Olivia Wilde's Favorite Comfort Foods

Actress Olivia Wilde.

Olivia Wilde, star of the new comedy Drinking Buddies, loves good IPAs and deep-fried PB&Js.

You recently Tweeted about eating a deep-fried peanut butter and jelly sandwich: "Never in my life has my stomach orgasmed so mightily." Where did you encounter such a thing?
Yeah, I didn't know that existed, and now I'm ruined. I'm gonna turn into Marlon Brando. I had it at the Malibu Inn, which is a great music venue and bar right on the Pacific Coast Highway. My fiancé ordered the deep-fried PB&J—they use waffle batter, so it's not too bready. The way the peanut butter and jelly melt together is far better than I could have imagined. It's pretty much the ultimate stoner food.

Your character in Drinking Buddies works at a brewery and constantly drinks beer—usually stout. What did you actually drink during production?
It was always real beer. I drank gallons of beer for this movie! We were getting a lot of it from Revolution Brewing, where our characters work in the movie, which is a real brewery in Chicago. Even though I'm Irish and I love Guinness, dark, dark, dark beers aren't usually my thing. I like a good, aromatic IPA.
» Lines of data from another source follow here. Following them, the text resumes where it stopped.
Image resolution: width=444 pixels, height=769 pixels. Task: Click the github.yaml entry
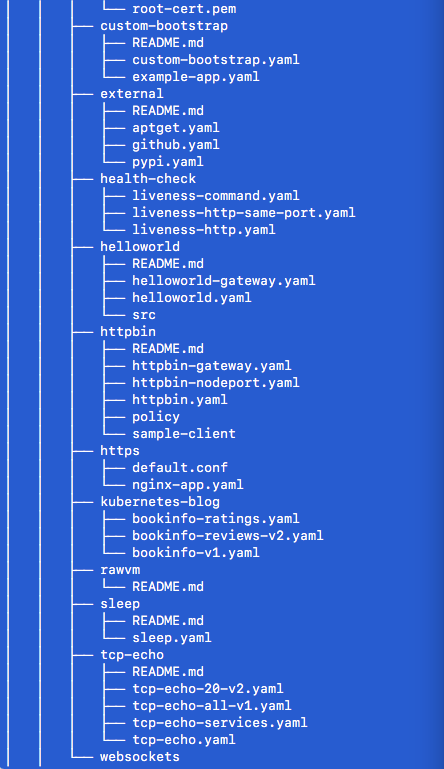[176, 145]
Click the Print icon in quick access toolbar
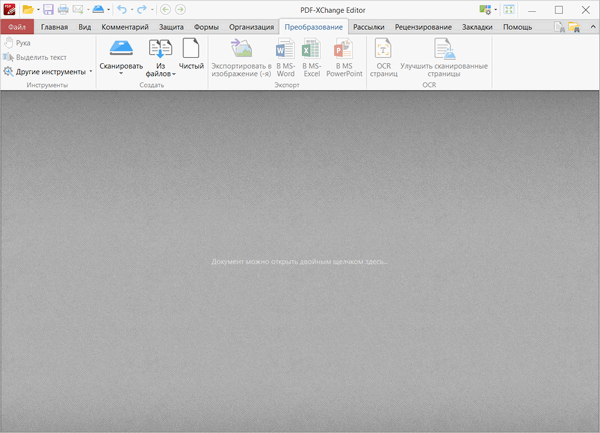Screen dimensions: 600x433 (63, 9)
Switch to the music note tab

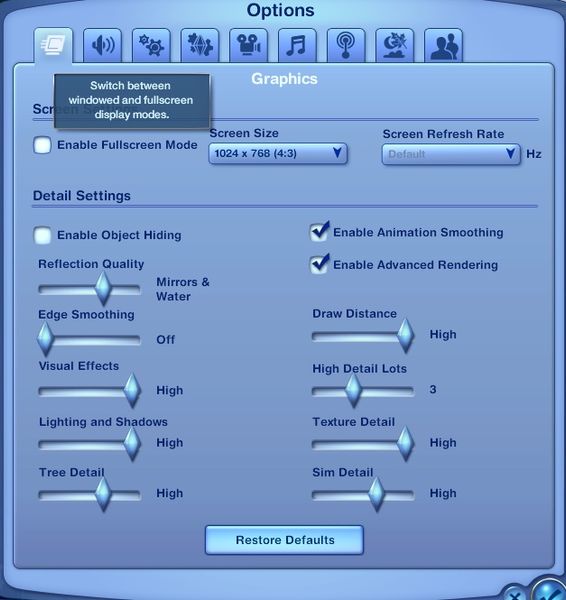[297, 45]
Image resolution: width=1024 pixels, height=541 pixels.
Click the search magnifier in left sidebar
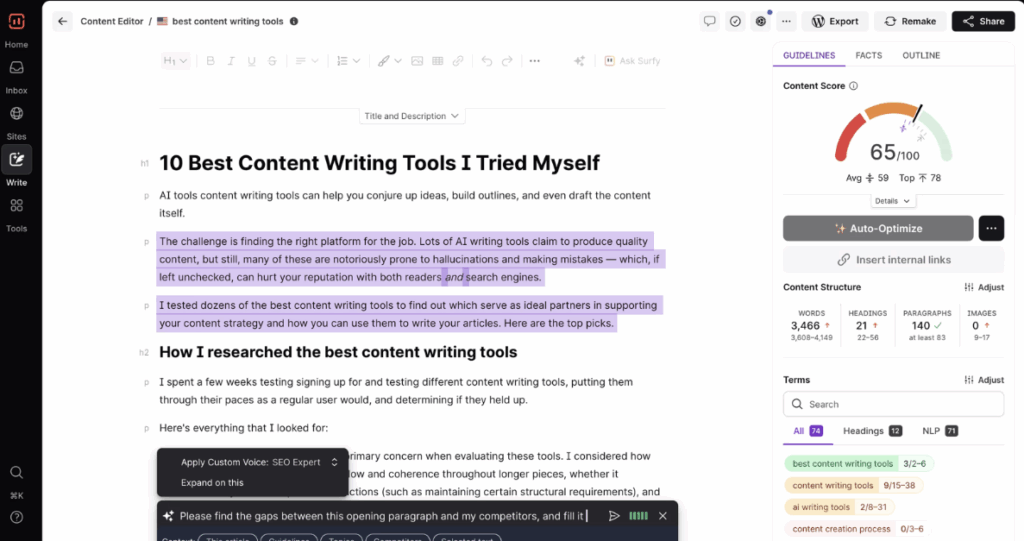[17, 472]
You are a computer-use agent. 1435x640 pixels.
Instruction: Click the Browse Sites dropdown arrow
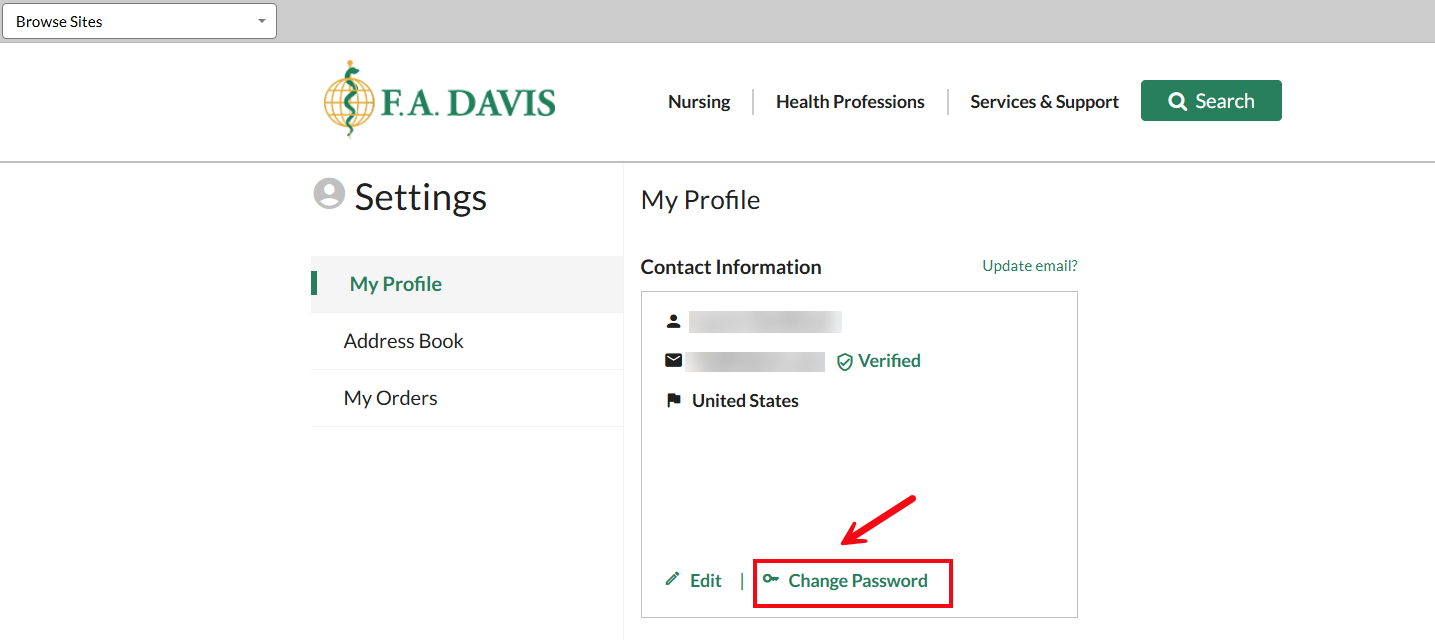pos(262,20)
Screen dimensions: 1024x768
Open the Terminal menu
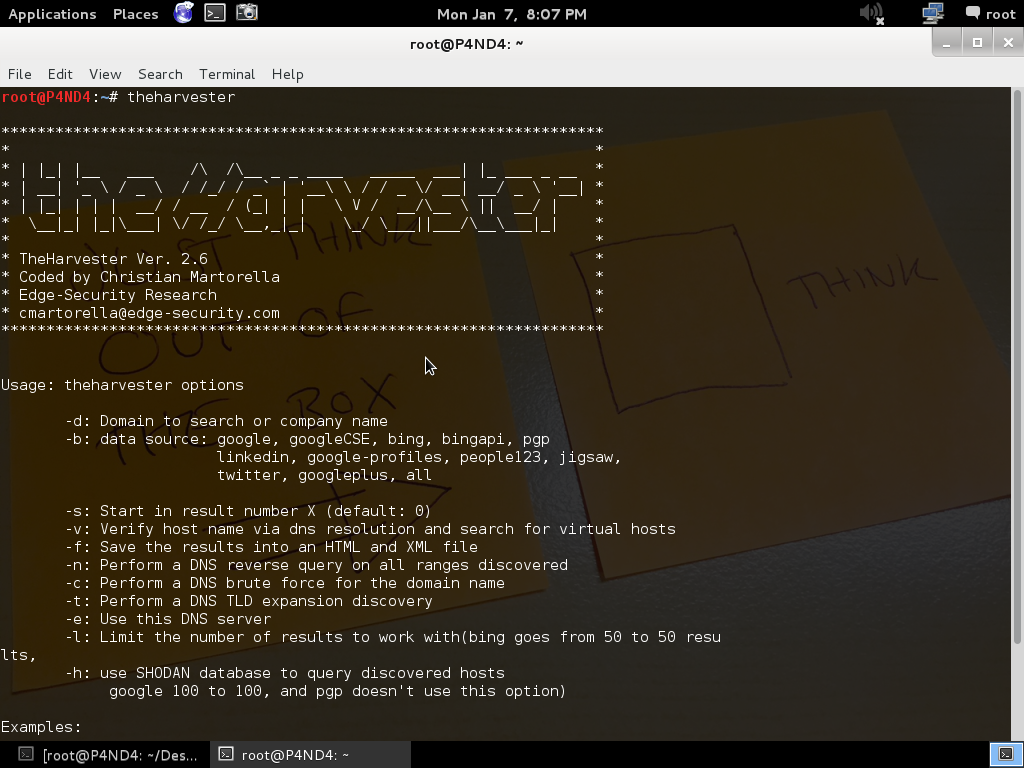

Did you have a decent knowledge of beer before doing the movie?
It was all acquired in the process. On the first day, we were doing research at Three Floyds Brewing Company, and the wort—this boiling, thick, serum-y liquid—splashed into my eyeball. It did not feel good, but I wanted to play it cool and be tough, you know, because I didn't want to be a sissy. So I kept it together. Now I have become a total beer snob. I'm the annoying person who takes forever in the beer aisle at Whole Foods, because I'm standing there going, "Hmm. I'm not sure. I'm not sure if that's a good selection. Do you have anything in the back? Is this local? I've never heard of this one. How hoppy is this?" And other people are just like, "Please, move on."

How about wine?
Oh yeah, I'm a wino. I won't say there's one grape I like best, though, because I do like blends. Do you know The Prisoner? That's a blend of Zinfandel, Cabernet Sauvignon and Syrah. That's just a fabulous wine. But my favorite wine of all time is a Napa Valley Cabernet called Scarecrow. It's mailing-list only, so it's hard to find, but if you ever see a bottle of Scarecrow, get it.
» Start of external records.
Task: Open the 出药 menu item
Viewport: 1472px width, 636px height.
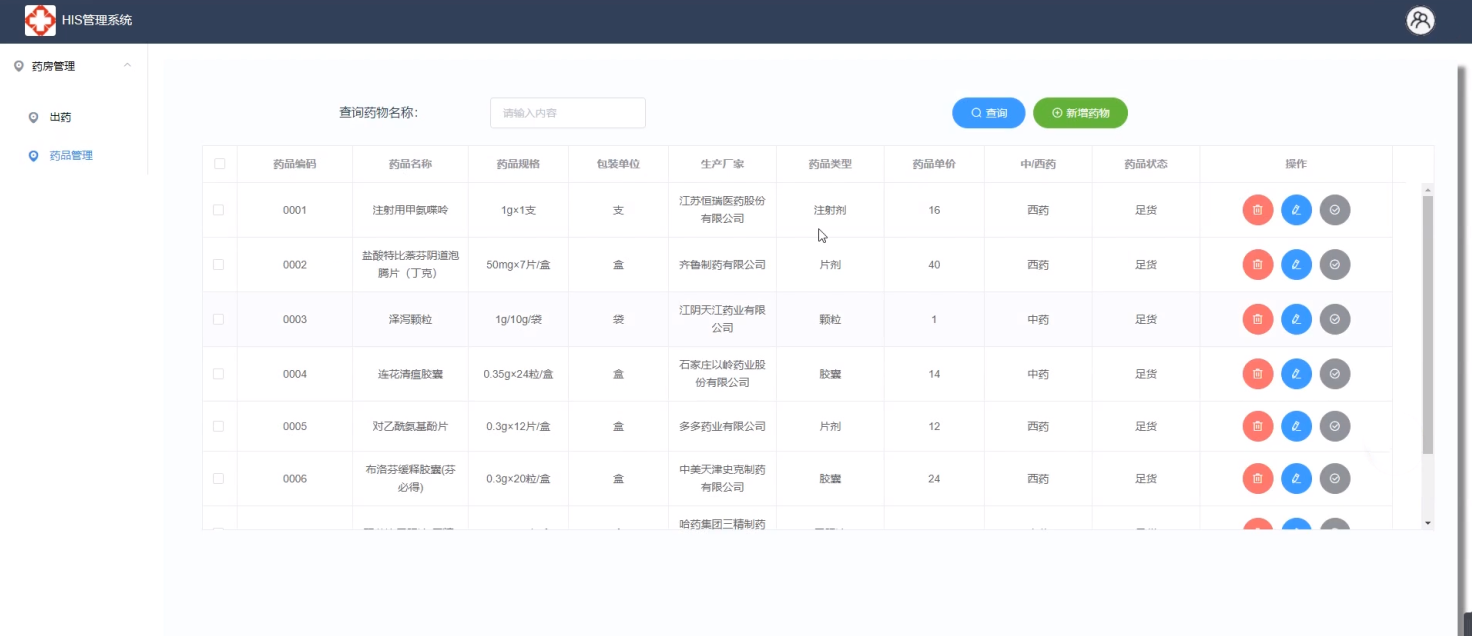Action: (x=60, y=117)
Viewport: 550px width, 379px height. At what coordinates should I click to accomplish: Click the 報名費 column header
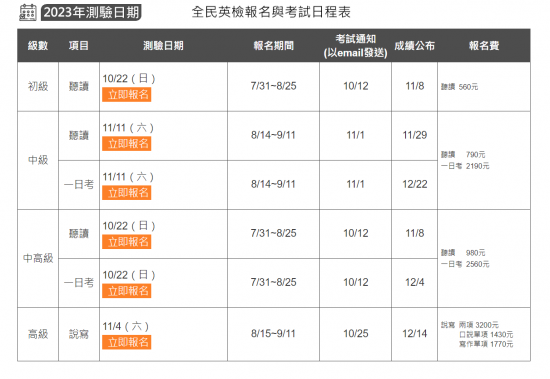tap(484, 46)
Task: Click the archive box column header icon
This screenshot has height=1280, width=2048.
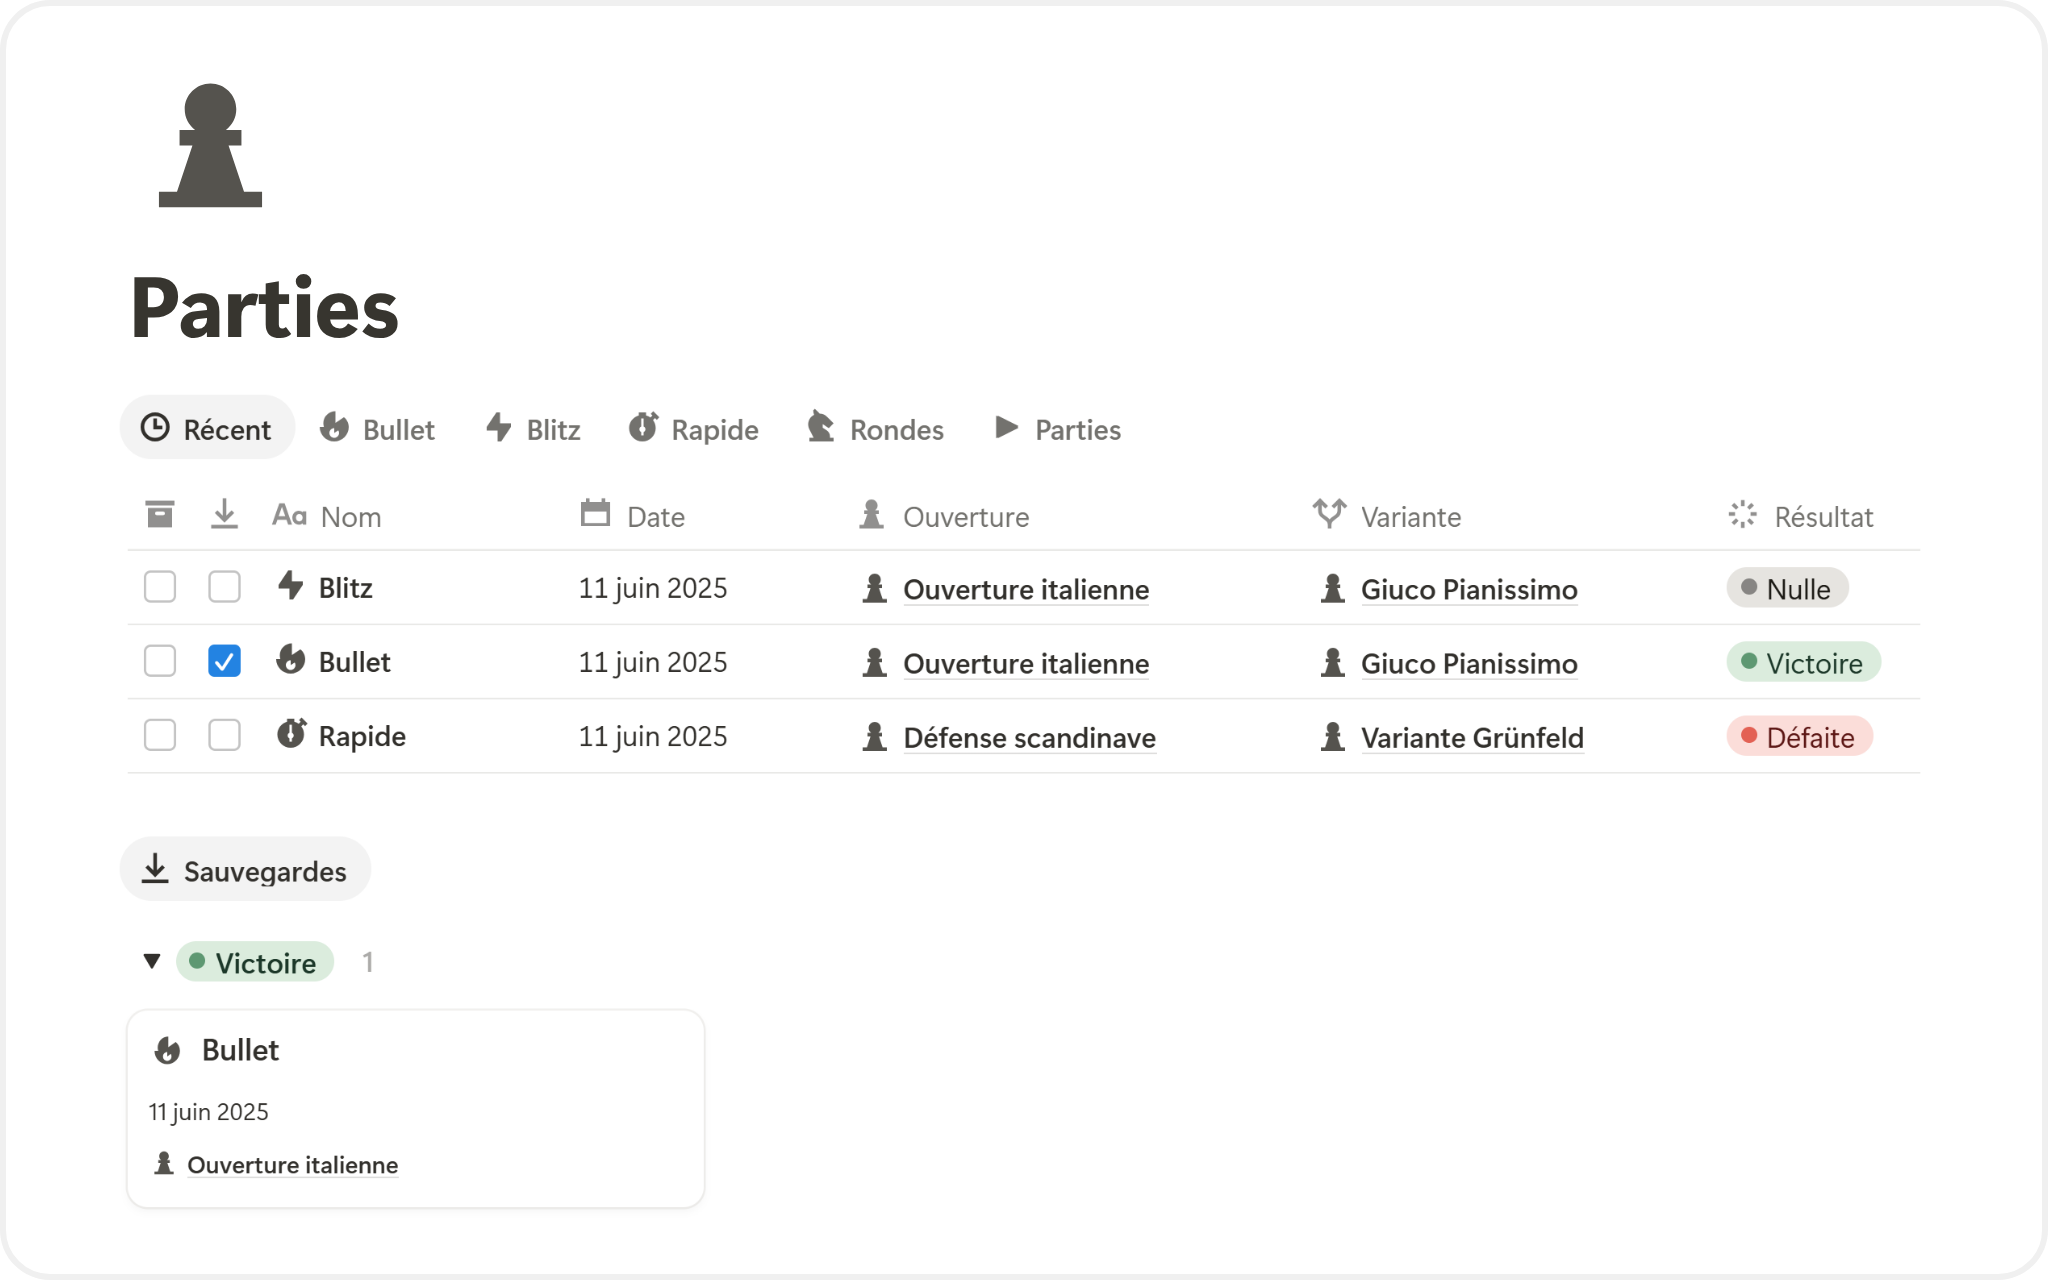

You mostly live in New York City these days. Any favorite restaurants?
I have recently fallen in love with an Italian restaurant downtown called Carbone. I've always found sea urchin to be too fishy, but at Carbone, they serve a sea urchin dish that is incredible. It's just garlicky and buttery and amazing. They also make the best linguine vongole I've ever had.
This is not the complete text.